▶ **What to work on**
Please report each line of the data below that contains "profile".

▶ **Source data**
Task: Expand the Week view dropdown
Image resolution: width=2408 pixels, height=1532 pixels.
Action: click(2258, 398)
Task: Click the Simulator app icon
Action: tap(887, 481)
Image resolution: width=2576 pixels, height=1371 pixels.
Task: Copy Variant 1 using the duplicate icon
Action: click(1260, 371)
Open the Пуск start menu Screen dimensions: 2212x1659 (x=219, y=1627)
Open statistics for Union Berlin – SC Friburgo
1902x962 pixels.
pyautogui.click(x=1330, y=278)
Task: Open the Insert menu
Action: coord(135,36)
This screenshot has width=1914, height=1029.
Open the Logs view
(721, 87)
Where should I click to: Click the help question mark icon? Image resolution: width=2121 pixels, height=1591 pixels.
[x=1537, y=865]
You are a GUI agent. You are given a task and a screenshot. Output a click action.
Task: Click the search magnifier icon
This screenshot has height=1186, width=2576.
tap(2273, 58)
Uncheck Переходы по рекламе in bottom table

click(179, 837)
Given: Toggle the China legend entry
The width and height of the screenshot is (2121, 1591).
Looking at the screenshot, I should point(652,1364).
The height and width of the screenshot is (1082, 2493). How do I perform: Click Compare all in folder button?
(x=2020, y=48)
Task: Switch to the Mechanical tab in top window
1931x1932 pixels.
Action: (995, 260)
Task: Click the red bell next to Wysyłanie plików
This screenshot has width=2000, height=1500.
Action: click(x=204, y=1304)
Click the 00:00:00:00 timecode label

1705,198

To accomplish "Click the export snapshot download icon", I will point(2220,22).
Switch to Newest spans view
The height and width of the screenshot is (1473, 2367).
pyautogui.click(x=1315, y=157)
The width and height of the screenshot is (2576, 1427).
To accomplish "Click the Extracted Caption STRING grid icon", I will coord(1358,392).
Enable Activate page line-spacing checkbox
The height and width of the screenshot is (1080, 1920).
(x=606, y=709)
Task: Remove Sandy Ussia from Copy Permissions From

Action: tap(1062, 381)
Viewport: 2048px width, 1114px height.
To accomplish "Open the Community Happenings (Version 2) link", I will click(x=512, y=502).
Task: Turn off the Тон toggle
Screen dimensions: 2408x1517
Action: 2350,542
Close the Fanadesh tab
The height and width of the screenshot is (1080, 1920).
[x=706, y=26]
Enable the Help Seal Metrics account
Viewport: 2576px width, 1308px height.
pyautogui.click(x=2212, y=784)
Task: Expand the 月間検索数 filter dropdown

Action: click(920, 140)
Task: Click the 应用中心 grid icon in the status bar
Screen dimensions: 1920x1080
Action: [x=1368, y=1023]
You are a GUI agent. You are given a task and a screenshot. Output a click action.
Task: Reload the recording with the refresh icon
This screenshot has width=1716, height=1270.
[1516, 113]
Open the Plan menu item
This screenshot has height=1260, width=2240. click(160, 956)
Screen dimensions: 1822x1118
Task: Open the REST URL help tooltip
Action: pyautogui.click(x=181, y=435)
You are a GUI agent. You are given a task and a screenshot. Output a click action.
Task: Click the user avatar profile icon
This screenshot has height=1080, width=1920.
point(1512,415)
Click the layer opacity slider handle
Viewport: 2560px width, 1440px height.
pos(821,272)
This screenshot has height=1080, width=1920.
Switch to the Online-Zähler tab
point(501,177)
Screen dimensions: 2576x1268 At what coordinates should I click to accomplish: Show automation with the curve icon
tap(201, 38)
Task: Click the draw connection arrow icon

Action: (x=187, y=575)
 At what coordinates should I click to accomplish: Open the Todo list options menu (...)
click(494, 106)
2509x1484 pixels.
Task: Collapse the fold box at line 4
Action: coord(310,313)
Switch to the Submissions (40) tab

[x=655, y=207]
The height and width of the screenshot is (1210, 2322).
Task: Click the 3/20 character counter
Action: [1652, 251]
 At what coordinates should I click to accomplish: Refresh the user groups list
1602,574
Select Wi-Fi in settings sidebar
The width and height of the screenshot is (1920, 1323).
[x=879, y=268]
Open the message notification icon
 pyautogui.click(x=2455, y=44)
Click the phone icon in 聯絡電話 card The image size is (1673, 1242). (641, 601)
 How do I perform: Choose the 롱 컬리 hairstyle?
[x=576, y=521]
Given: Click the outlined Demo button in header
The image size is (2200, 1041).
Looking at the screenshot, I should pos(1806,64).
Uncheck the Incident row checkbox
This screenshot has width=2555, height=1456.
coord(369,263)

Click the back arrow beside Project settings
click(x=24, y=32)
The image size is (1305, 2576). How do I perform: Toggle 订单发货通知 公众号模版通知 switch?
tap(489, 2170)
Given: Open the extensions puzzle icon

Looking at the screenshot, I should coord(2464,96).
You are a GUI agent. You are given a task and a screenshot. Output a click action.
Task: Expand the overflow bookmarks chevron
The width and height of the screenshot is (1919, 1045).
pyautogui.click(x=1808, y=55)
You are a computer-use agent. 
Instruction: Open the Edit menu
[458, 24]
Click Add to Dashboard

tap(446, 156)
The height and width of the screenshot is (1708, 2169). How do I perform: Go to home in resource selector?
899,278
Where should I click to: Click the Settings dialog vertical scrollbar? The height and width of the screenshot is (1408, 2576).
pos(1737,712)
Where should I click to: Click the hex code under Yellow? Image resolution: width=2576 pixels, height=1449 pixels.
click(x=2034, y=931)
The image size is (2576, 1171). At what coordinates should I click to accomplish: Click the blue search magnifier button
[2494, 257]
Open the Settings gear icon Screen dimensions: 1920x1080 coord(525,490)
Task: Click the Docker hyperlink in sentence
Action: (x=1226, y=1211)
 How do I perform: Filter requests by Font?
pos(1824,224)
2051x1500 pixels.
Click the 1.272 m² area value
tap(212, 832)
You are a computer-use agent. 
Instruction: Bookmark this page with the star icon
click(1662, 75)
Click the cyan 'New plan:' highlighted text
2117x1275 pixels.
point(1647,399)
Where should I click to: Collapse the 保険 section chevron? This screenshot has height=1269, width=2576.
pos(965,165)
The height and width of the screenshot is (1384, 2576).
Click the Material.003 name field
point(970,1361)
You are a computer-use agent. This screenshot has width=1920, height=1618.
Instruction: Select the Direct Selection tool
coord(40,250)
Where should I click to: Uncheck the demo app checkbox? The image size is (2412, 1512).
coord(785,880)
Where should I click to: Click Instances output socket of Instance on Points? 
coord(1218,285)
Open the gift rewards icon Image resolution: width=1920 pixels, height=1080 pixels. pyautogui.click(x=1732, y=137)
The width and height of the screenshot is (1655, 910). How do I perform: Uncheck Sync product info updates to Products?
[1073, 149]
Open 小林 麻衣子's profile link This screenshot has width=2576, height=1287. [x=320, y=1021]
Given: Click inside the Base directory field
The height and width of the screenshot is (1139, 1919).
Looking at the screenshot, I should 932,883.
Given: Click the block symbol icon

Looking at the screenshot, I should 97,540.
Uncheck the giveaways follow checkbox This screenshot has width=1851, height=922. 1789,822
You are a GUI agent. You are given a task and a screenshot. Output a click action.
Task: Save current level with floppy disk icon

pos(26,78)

▶ **Written response**
Task: Click the user avatar profile icon
Open 小林 麻衣子's profile link This screenshot has width=2576, height=1287. [x=320, y=1021]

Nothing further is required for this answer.